Is Beedrill Good? (Part III: Mega Beedrill)

When we last left off with our “Is It Good” series with Beedrill, Generation 4 had been kind to our bee friend. Splitting moves into physical and special actually helped Beedrill more than it hurt, giving it new options for those competitive players who wanted to use it on their team. Sure, there were better options available for the roles it played, but Beedrill wasn’t the absolute worst choice in the world.

However, Generation 5 brought over 150 new Pokemon into the game with Black and White. Beedrill would be nowhere to be seen in the main story of Pokemon Black, but it would be available in the postgame at a high level. In Black 2, it would be a Hidden Grotto Pokemon. It was also available in the Dream World where it gained access to a Hidden Ability. This Hidden Ability is Sniper, which causes critical hits to do 3x damage instead of 2x damage.

■ **Exercise details**
Please decide whether each statement agrees with the Beedrill article, answering yes or no and quoting the words from the article that settle it. (a) Beedrill appears in the main story of Pokemon Black. (b) The Hidden Ability Sniper makes critical hits do 3x damage instead of 2x. (c) Splitting moves into physical and special hurt Beedrill more than it helped.

■ **Stored data**
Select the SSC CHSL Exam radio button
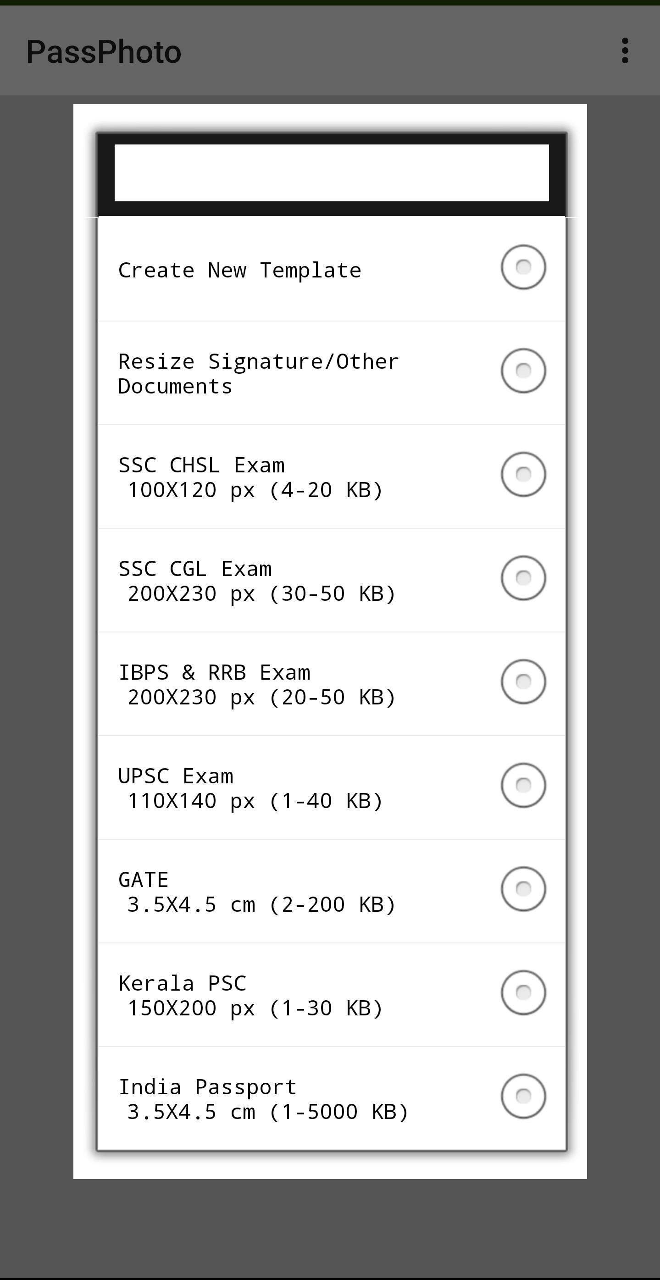 click(x=523, y=475)
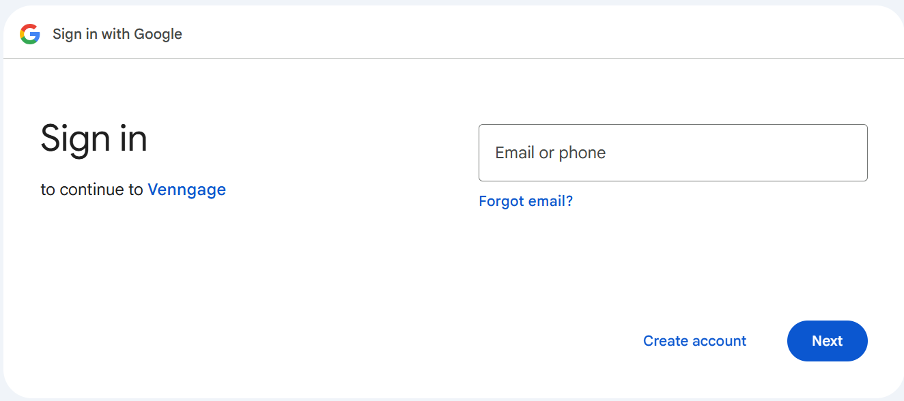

■ **Correct output**
(a) No: "Beedrill would be nowhere to be seen in the main story of Pokemon Black"
(b) Yes: "causes critical hits to do 3x damage instead of 2x damage"
(c) No: "Splitting moves into physical and special actually helped Beedrill more than it hurt"